**Input for this task**
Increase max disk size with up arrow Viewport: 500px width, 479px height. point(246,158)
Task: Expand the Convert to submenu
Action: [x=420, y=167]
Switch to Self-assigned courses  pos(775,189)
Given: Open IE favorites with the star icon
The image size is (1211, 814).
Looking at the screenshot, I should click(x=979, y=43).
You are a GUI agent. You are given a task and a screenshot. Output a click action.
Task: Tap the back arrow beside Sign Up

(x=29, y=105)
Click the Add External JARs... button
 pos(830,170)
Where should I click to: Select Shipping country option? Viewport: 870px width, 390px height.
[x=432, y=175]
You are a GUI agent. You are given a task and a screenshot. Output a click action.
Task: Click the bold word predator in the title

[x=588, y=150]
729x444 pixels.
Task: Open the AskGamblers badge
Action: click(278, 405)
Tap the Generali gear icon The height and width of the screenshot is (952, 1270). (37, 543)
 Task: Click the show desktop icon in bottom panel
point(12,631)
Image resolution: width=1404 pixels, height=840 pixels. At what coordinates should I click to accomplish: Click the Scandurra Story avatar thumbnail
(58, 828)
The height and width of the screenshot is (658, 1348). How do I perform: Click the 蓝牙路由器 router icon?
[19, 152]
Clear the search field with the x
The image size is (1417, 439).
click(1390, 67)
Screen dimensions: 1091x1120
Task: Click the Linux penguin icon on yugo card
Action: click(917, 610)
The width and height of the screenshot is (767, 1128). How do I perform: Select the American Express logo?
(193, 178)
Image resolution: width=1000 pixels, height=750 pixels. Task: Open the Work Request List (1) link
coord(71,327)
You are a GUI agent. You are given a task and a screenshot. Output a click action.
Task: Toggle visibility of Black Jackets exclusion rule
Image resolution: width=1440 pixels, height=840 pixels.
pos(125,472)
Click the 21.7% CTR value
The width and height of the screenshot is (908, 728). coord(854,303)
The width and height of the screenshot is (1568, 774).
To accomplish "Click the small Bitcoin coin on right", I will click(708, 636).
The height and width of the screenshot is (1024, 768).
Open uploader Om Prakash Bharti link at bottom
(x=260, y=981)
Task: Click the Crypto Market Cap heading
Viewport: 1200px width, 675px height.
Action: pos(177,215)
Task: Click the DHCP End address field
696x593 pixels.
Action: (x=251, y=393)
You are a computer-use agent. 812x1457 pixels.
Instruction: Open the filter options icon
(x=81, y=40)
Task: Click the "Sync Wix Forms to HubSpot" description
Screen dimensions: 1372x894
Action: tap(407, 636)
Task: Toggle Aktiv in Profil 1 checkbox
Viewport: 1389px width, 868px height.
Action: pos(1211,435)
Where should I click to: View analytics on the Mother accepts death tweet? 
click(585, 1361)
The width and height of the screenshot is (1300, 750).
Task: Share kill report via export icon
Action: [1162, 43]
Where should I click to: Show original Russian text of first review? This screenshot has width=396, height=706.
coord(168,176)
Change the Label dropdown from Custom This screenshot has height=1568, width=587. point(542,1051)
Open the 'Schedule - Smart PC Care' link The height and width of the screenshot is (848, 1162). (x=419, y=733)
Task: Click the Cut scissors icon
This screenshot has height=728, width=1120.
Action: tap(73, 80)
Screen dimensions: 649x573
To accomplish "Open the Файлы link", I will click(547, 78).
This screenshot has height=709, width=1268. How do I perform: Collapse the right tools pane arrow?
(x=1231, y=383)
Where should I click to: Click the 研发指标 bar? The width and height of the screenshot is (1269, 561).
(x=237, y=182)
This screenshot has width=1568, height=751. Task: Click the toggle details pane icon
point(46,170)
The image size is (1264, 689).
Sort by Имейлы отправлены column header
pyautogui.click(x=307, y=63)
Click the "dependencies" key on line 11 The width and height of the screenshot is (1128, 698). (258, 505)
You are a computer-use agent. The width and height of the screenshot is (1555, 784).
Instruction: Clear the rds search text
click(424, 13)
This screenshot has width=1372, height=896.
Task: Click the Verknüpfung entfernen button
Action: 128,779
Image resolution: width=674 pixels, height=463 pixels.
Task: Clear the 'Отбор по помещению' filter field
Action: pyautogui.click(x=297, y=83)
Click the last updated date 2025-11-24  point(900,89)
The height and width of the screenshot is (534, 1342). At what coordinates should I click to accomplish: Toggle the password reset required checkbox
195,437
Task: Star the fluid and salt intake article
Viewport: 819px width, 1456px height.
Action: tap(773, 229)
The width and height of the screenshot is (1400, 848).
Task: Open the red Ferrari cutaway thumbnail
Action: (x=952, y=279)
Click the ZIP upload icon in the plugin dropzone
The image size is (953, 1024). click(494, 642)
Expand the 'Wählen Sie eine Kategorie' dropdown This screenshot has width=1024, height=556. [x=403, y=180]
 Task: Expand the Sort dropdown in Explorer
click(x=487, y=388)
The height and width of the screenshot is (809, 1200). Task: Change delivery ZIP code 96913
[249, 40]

**Activity**
What is needed is the count of lines in the records that include the word "will", with no other text.

**Output of the exercise**
2